Monteleone: “… La mattina del 23 luglio (1993, ndr) ha un contatto telefonico con l’avvocato di Gardini (Giovanni Maria, ndr) Flick; a che ora ha saputo del fattaccio?”
“Praticamente nell’immediatezza, perché appena l’ho saputo – e non è lontano palazzo Belgioioso dal palazzo, Tribunale –, io ero già pronto per riceverlo; appena ho saputo, sono corso e l’ho trovato nel suo letto, diciamo così dove era rimasto caduto… dove s’era colpito.”
“Si ricorda il clima, l’aria che si respirava?”
“Di incredulità da parte mia; lo sconcerto, perché ero convinto che sarebbe venuto; cioè, tutto mi sarei aspettato meno che questo, e questo è stato uno degli errori di valutazione che ho fatto io, perché obiettivamente col senno del poi, un personaggio di quel genere – che è abituato a vincere – una sconfitta così pesante, avrei dovuto considerarla… “.
“Ma Gardini, avevate voi in quel momento elementi per indagarlo o addirittura arrestarlo?”
“C’era un provvedimento restrittivo nei suoi confronti.”
“Pronto?”
“No pronto, da eseguire. Sapevano che c’era un provvedimento restrittivo.”
“Cioè, lei ci sta dicendo che Gardini sapeva che sarebbe stato arrestato?”

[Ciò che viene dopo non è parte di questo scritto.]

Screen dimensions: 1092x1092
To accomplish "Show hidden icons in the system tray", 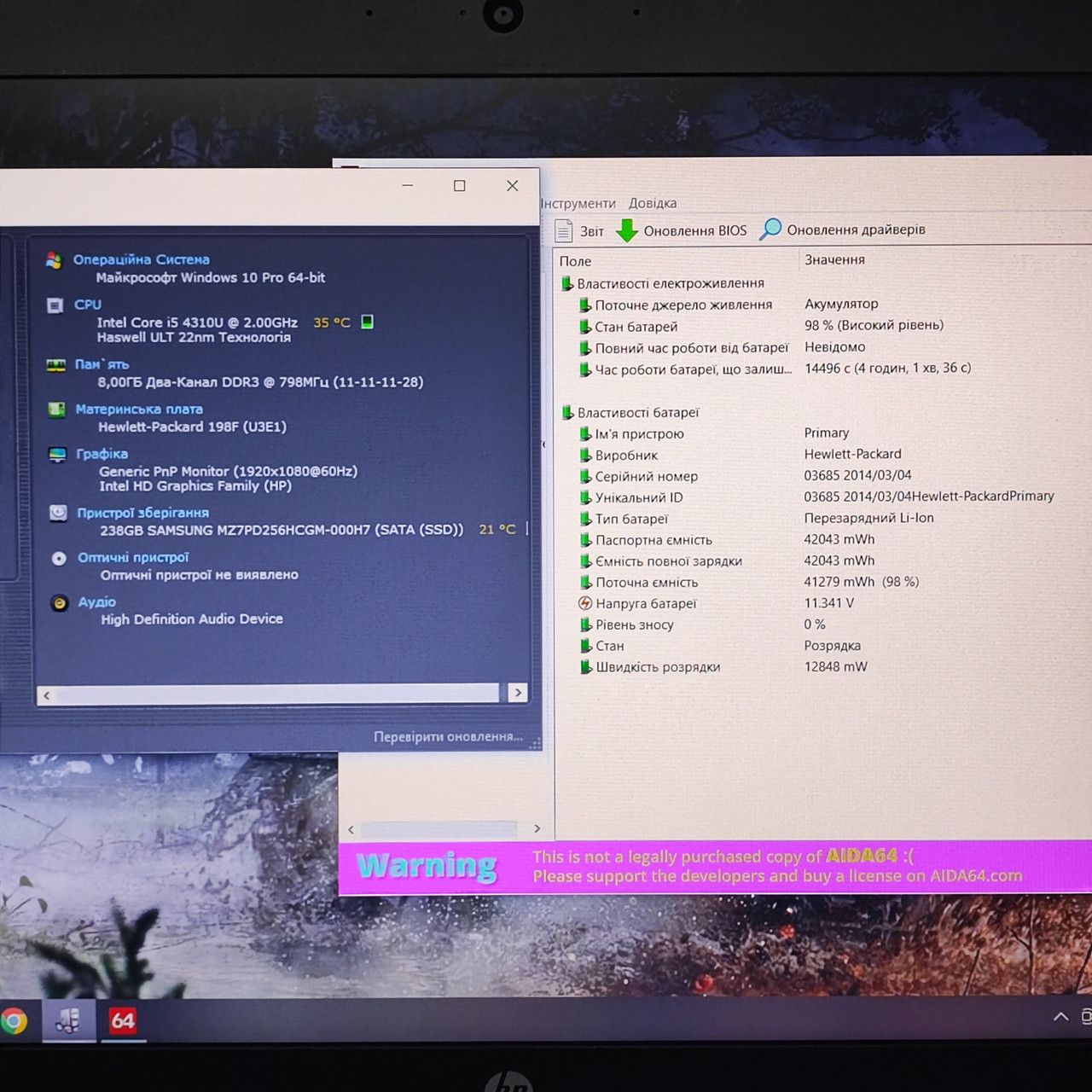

“Certo… Veniamo al punto, sennò non ne veniamo a capo. Tra me e gli avvocati di Gardini – quindi mi assumo la responsabilità, che era condivisa anche negli altri; ho parlato io, quindi me l’assumo io la responsabilità – c’era un accordo per cui se lui mi avesse detto chi erano coloro a cui aveva dato il denaro – veniva con i suoi piedi, e se ne andava con i suoi piedi; questo era sostanzialmente (il “gentlemen agreement”, ndr); il problema di fondo è che Gardini non s’è fidato di me, tutto qui… “
“La domanda che le faccio è questa: la mattina del 23 luglio (1993, ndr), Raul Gardini si sveglia, scende e va a comprare il giornale; apre… “
“Non lo so questo.”
“Posso immaginare questo; è uscito di casa per comperare il giornale… “
“Non credo che sia uscito di casa”
“Però qualcuno gli ha portato i giornali”
“C’aveva il maggiordomo”
“Il maggiordomo gli porta il giornale, però legge “verbale di Garofano”… “
“(Di Pietro sorride da fuoriclasse della comunicazione, ndr) La storia del giornale l’ho letta anch’io sui giornali. So che avevo interrogato nei giorni precedenti Garofano.”
“Ci fu una fuga di notizie; è finito sul giornale.”
“Guardi, quei giorni uscivano stralci d’interrogatorio; io so di non averli fatti uscire, ma se l’ha saputo (Gardini, ndr) io questo non lo posso sapere; se ha saputo cosa aveva detto Garofano il giorno prima o meno; certo, è che Garofano ne aveva dette tante.”
“Le dichiarazioni di Garofano potevano mettere in discussione quell’accordo (tra Di Pietro e Gardini, ndr)?”
“No, io la mattina in cui Gardini si è suicidato, alle 8:00 e qualcosa, io ho parlato con il suo avvocato che mi aveva detto aveva parlato con Gardini, e stava preparandosi per venire da me”
“No, perché, nella mia testa cosa c’è? Immaginare che Gardini, con le sue gambe, viene in Procura; con le sue gambe esce; il giorno in cui tutti sono scioccati da quello che dice Garofano, che si legge nei verbali, un po’ impegnativo rimandarlo a casa libero… “
“Non è vero… Tenga presente che Gardini – è fatto noto – cioè tramite i suoi difensori aveva fatto già arrivare una lettera alla Procura della Repubblica, in cui si era dichiarato disposto a rivelare quanto a sua conoscenza –, non è una mia pressione, è lui che – preso atto di tutto ciò che stava accadendo nell’insieme dei suoi collaboratori; tramite il suo difensore ha mandato un’istanza specifica per essere interrogato con i suoi difensori… “
“Insisto, perché io quella mattina m’immagino il dottor Di Pietro che chiama l’avvocato e dice:
“Caspita, oggi veniamo, tutto a posto… “
“Non è mai successo; l’ho vissuta come una sconfitta, perché avrei potuto fare di più e di meglio.”
“Posso dire che il suicidio di Gardini fa tirare un sospiro di sollievo a tante persone, o sono cinico?”
“E’ cinicamente vera la sua affermazione.”